Dem Grunde nach hätte sie die Ausbildung hinschmeißen und es sich nun unter der Wohlfühldecke Hartz IV bequem machen können - oder auf Kosten der Arge nach Erfurt ziehen und die gleiche Ausbildung als Umschulung machen können. Denn das hätte die Arge bezahlt, nicht aber die Ausbildung in Dessau. Frau Schröder hat sich dagegen entschieden als Alleinerziehende weg von der Familie zu ziehen und wird die Ausbildung in Dessau beenden. Sie lebt jetzt vom Hartz IV-Anspruch ihrer Tochter, einem Ausbildungsförderungskredit und Unterstützung durch ihre Schwester.

Diesen bürokratischen Irrsinn kann man als Wasser auf die Mühlen der Hartz IV-Kritiker wie Guido Westerwelle auffassen. Oder als ein Beispiel dafür, dass Hartz IV vielleicht doch nicht so angenehm ist, wie es einem Anfang des Jahres angesichts der Diskussionen erscheinen musste. Oder einfach nur als das was es eben ist, bürokratischer Irrsinn.

Bekannt geworden ist der Fall übrigens nur, weil Frau Schröder Anfang September auf einer Veranstaltung mit Sigmar Gabriel, dem Vorsitzenden der SPD, sprechen konnte und dieser versprach sich darum zu kümmern. Nur dass Frau Schröder nichts von Herrn Gabriel oder der SPD mehr gehört hat. Dies aber nur am Rande.

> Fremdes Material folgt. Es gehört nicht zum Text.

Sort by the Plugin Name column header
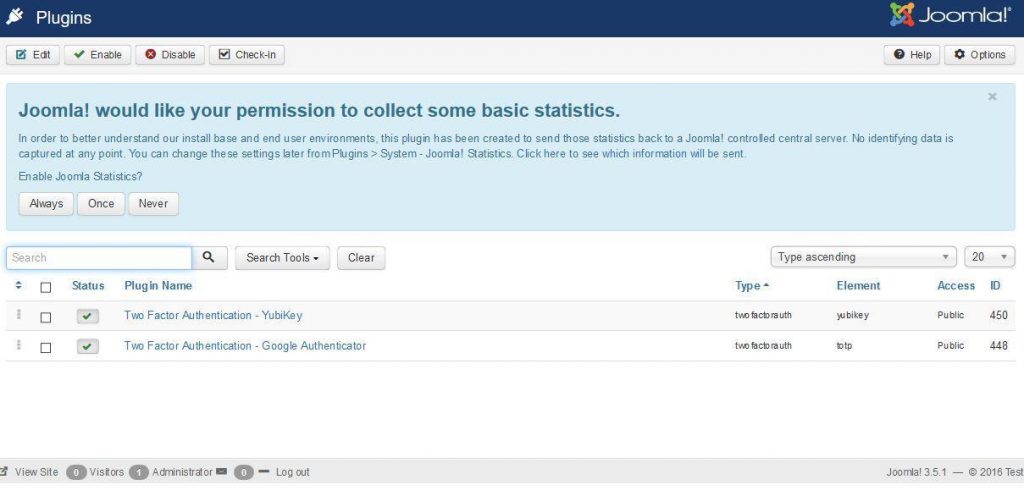1024x496 pixels. click(158, 286)
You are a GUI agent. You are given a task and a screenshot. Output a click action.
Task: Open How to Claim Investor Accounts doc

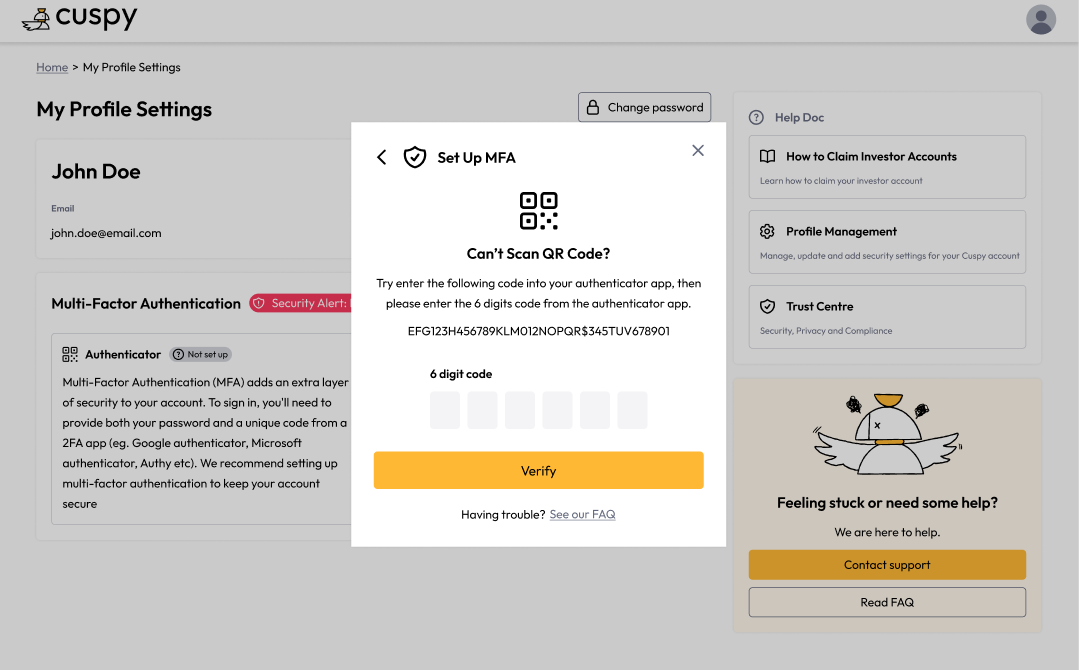tap(887, 167)
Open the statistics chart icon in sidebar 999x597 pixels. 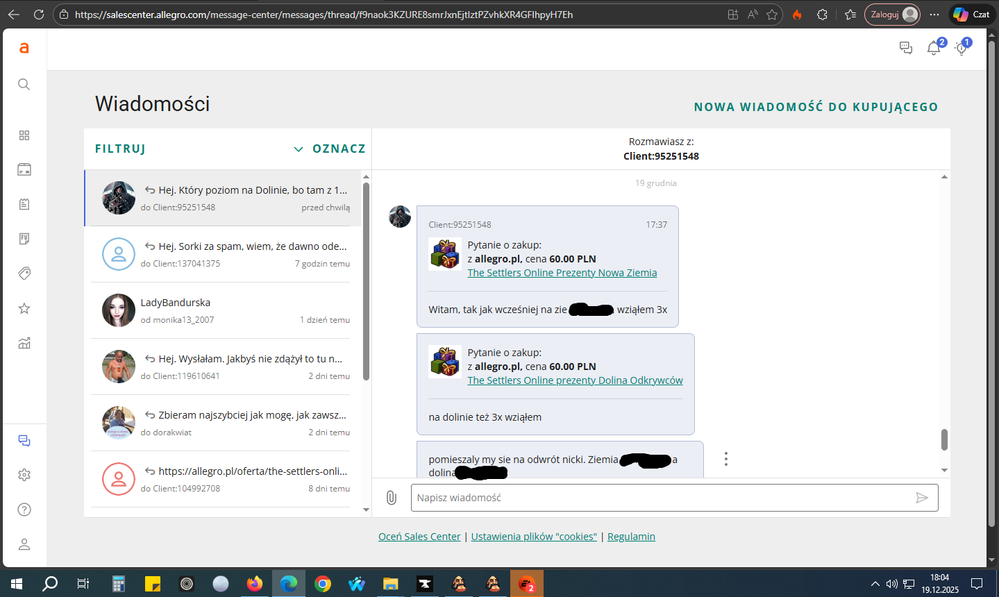pos(24,343)
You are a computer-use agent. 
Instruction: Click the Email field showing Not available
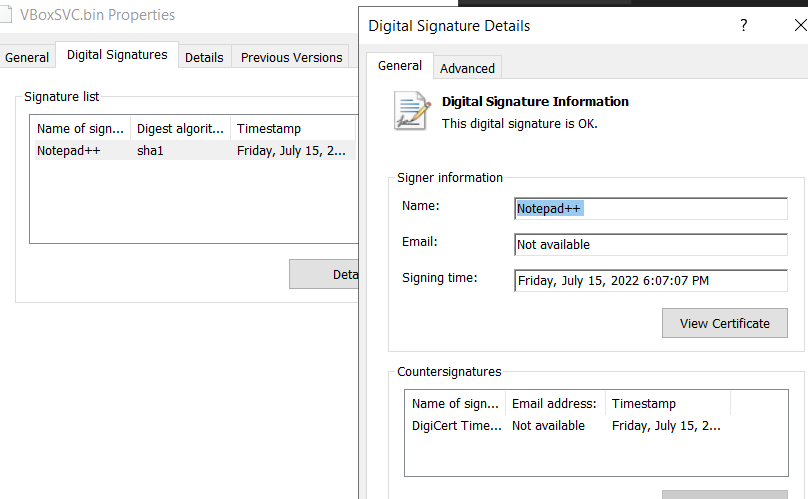[650, 245]
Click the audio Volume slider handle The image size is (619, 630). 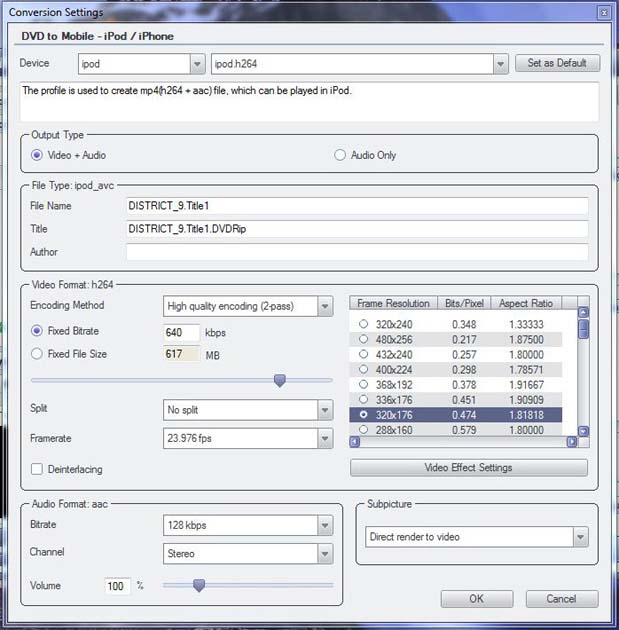tap(199, 585)
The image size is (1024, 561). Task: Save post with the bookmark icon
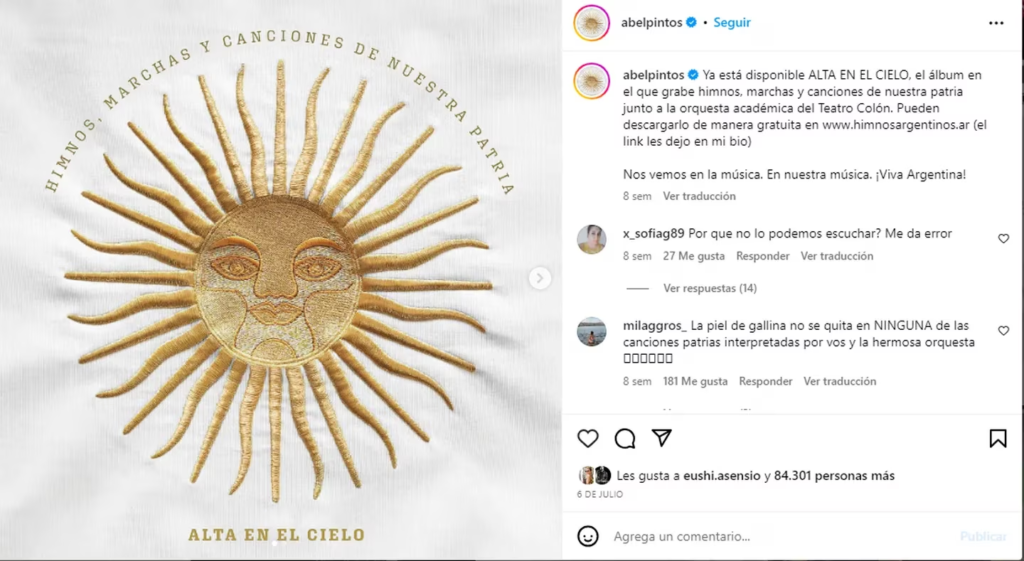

Eines ist auf jeden Fall klar. Eine Diskussion darüber, ob die Hartz IV-Sätze zu hoch oder zu niedrig sind, bringt uns und die Hartz IV-Empfänger nicht weiter. Stattdessen sollten wir uns fragen, warum die Förderung z.B. nicht aus einer Hand (und Kasse) geschieht. Zu unterstellen, dass Hartz IV-Empfänger nicht arbeiten wollen, ist Polemik. Sicher gibt es viele, die sich aufgegeben haben. Und einige, die in der Tat nicht arbeiten wollen und sich im Sozialstaat "eingerichtet" haben. Daran geht aber ein reiches Land wie Deutschland nicht zu Grunde. All denjenigen, die etwas an ihrer Situation ändern wollen, sei es aus Eigeninitiative oder mit Unterstützung, sollten nicht auch noch bürokratische Hürden in den Weg gestellt werden.